Tous les membres du Haut Comité sont bénévoles : ils ne touchent aucune rémunération, ni aucune indemnité. Ils travaillent pour le Haut Comité en sus de leurs activités professionnelles.
Notre méthode répond à une ambition d'objectivité. Nous procédons à l'audition, en région parisienne, d'autorités militaires et civiles – chefs d'états-majors, directeurs centraux, directeur des ressources humaines du ministère de la Défense (DRH-MD), directeurs des ressources humaines des différentes armées, de la gendarmerie et des services, acteurs de la réorganisation du ministère, etc. – et nous effectuons des déplacements en province, voire outre-mer. À l'occasion de ces visites, nous organisons des tables rondes – en général par catégorie : militaires du rang, sous-officiers, officiers –, en dehors du commandement, au cours desquelles nous invitons nos interlocuteurs à exprimer librement leur ressenti.

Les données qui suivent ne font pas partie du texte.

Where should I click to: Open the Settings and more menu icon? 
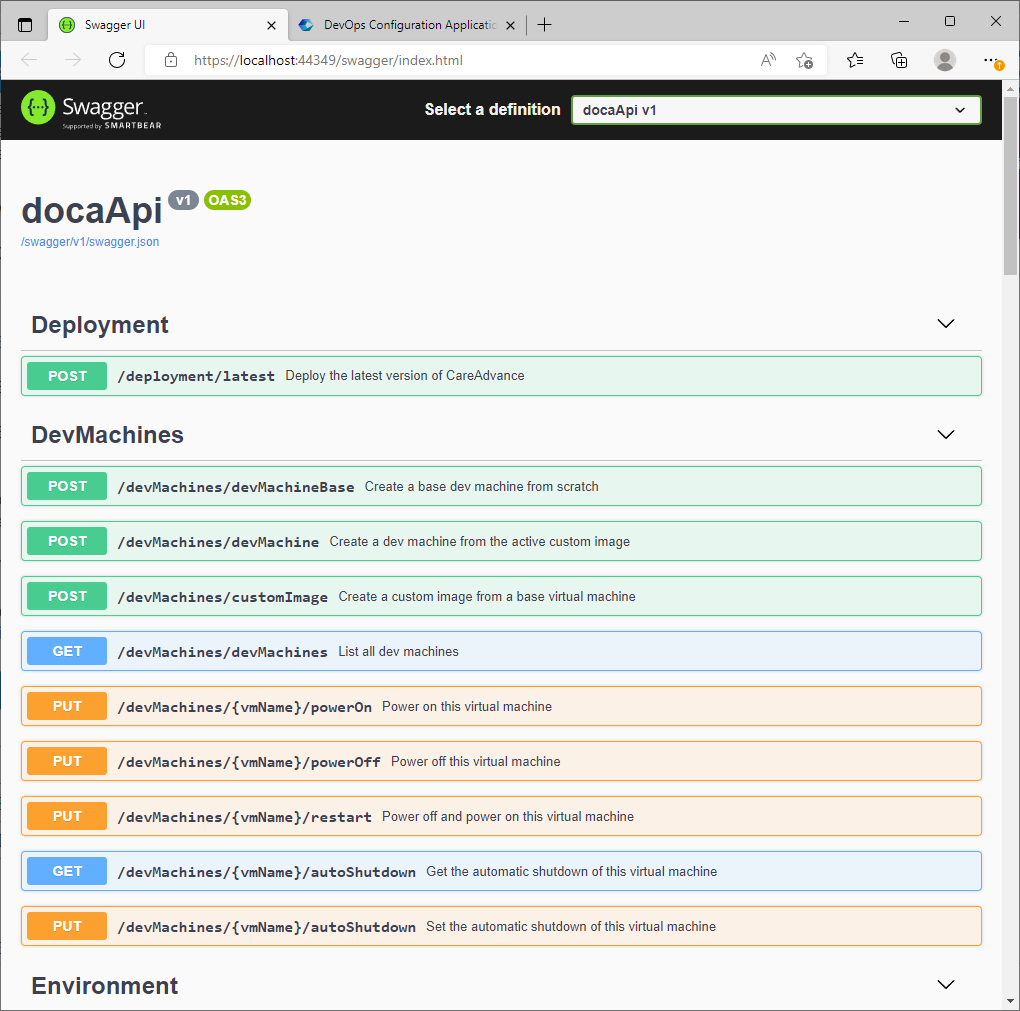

Ayant l'expérience d'autres instances de dialogue, aussi bien dans le privé que dans le public, je puis vous assurer que l'expression des militaires est particulièrement libre !
Le directeur général de l'Institut national de la statistique et des études économiques (INSEE) est membre de droit du Haut Comité. Nous nous appuyons sur lui pour réaliser des travaux statistiques. L'INSEE procède notamment, à notre demande, à des études spécifiques, voire inédites. Plus généralement, le secrétariat général du Haut Comité travaille énormément sur les données chiffrées qui nous sont transmises : il les vérifie, les analyse, passe des commandes, envoie des questionnaires.
Au final, je crois que le Haut Comité a réussi à prendre sa place parmi les instances chargées de suivre la condition des militaires.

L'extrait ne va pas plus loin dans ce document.